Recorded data

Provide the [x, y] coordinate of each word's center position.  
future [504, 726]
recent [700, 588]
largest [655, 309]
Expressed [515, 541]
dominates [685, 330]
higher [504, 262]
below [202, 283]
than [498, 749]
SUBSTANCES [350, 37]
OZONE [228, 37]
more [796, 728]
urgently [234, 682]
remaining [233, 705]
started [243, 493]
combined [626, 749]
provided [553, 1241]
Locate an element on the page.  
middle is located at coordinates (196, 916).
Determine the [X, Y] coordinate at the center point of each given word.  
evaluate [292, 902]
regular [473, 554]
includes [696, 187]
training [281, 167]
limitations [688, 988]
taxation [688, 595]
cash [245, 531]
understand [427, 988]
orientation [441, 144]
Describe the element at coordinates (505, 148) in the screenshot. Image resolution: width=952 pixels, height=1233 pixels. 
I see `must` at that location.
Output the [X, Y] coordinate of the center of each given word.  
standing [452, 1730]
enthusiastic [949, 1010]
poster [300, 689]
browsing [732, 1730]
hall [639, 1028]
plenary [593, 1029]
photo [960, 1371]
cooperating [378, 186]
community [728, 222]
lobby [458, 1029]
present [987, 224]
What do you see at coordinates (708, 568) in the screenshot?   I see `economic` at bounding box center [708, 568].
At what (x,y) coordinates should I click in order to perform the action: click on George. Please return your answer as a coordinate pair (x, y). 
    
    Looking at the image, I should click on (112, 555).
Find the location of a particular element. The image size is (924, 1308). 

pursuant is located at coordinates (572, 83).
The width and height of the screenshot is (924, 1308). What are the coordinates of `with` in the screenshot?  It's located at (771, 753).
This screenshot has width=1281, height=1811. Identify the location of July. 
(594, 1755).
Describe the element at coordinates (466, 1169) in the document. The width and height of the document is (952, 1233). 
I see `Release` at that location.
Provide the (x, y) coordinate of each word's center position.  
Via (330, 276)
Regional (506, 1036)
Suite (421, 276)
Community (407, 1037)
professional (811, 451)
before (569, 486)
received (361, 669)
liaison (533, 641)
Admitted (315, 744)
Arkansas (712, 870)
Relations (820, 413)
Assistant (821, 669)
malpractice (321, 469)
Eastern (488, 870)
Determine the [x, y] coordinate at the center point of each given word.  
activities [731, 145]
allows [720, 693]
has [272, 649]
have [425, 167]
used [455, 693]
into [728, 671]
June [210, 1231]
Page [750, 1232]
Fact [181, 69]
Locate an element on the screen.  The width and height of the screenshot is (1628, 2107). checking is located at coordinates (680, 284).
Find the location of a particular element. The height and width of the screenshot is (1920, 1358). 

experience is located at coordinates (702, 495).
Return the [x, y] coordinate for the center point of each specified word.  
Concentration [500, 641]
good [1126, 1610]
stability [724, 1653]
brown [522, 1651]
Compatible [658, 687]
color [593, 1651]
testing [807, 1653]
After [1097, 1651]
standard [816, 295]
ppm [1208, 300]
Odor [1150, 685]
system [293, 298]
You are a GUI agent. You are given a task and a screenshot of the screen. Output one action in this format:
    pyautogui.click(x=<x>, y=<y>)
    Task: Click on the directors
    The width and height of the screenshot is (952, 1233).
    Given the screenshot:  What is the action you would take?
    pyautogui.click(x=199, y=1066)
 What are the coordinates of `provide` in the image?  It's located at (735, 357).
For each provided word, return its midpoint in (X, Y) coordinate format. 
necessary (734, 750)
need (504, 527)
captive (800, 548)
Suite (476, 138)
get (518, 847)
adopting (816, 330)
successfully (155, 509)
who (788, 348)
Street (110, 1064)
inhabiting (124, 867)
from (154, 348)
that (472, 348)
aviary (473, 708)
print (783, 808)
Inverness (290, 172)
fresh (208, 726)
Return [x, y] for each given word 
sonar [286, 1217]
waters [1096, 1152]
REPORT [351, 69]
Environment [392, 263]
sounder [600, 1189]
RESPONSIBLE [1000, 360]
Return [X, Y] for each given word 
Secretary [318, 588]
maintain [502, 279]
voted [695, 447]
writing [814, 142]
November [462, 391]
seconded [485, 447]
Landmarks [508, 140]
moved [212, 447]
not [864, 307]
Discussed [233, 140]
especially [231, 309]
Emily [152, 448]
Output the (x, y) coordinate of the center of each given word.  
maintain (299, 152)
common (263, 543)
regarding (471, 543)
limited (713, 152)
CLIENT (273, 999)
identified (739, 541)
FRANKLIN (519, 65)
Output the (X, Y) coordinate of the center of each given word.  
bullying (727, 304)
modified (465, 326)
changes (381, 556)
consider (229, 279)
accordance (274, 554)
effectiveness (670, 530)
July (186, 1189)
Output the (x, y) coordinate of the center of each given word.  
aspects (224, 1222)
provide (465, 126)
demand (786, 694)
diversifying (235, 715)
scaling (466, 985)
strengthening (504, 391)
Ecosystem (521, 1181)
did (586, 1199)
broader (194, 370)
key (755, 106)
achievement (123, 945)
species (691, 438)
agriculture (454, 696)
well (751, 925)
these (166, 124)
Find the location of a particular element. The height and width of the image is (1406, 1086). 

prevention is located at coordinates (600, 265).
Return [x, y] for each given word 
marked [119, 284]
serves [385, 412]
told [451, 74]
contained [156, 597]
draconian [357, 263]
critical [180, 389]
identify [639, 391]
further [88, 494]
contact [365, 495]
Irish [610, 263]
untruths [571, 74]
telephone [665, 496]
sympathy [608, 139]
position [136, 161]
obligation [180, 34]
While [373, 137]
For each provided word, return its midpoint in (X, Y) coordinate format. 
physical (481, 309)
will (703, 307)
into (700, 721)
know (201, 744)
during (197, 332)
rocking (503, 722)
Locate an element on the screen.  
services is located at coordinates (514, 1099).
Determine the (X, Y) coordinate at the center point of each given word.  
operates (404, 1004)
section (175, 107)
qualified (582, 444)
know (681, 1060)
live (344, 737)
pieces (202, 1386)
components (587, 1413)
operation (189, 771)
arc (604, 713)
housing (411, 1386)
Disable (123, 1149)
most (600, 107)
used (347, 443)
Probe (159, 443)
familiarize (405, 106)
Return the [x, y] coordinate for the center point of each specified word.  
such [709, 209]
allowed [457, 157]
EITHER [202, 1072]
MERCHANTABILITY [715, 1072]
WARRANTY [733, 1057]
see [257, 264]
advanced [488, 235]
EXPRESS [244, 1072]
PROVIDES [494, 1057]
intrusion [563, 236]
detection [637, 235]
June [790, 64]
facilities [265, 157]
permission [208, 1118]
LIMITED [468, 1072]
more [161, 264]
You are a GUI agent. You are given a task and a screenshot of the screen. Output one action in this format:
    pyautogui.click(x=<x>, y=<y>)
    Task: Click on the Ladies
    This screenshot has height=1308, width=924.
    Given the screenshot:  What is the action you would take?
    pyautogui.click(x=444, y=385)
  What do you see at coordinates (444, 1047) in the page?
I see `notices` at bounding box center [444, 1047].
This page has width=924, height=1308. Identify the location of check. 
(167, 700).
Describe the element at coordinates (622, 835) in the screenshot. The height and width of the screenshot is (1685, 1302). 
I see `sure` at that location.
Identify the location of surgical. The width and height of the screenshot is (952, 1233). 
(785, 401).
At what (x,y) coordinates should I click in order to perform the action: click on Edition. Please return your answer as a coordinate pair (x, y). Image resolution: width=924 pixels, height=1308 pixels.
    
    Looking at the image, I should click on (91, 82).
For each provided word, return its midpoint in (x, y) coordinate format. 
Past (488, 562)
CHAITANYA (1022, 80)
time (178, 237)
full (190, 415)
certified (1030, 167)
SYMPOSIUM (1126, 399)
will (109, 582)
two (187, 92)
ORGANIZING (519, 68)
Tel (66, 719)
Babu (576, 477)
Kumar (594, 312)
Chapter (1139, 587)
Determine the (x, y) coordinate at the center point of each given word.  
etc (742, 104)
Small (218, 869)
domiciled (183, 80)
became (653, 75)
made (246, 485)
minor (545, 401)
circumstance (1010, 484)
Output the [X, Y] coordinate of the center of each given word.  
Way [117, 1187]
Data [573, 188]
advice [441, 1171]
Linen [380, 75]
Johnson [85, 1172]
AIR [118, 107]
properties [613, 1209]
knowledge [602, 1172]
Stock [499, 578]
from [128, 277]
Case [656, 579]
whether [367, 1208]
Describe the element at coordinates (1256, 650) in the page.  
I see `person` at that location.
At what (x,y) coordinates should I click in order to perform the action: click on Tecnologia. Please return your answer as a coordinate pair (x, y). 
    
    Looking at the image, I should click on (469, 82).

### AIM OF THE EXERCISE:
Rewrite the part of the records that starts with the line containing "includes [696, 187]" and ends with the line containing "cooperating [378, 186]" as a numbered list, including both of those lines and skipping any blank lines.

### RESULT:
1. includes [696, 187]
2. training [281, 167]
3. limitations [688, 988]
4. taxation [688, 595]
5. cash [245, 531]
6. understand [427, 988]
7. orientation [441, 144]
8. Describe the element at coordinates (505, 148) in the screenshot. Image resolution: width=952 pixels, height=1233 pixels. 
9. I see `must` at that location.
10. Output the [X, Y] coordinate of the center of each given word.  
11. standing [452, 1730]
12. enthusiastic [949, 1010]
13. poster [300, 689]
14. browsing [732, 1730]
15. hall [639, 1028]
16. plenary [593, 1029]
17. photo [960, 1371]
18. cooperating [378, 186]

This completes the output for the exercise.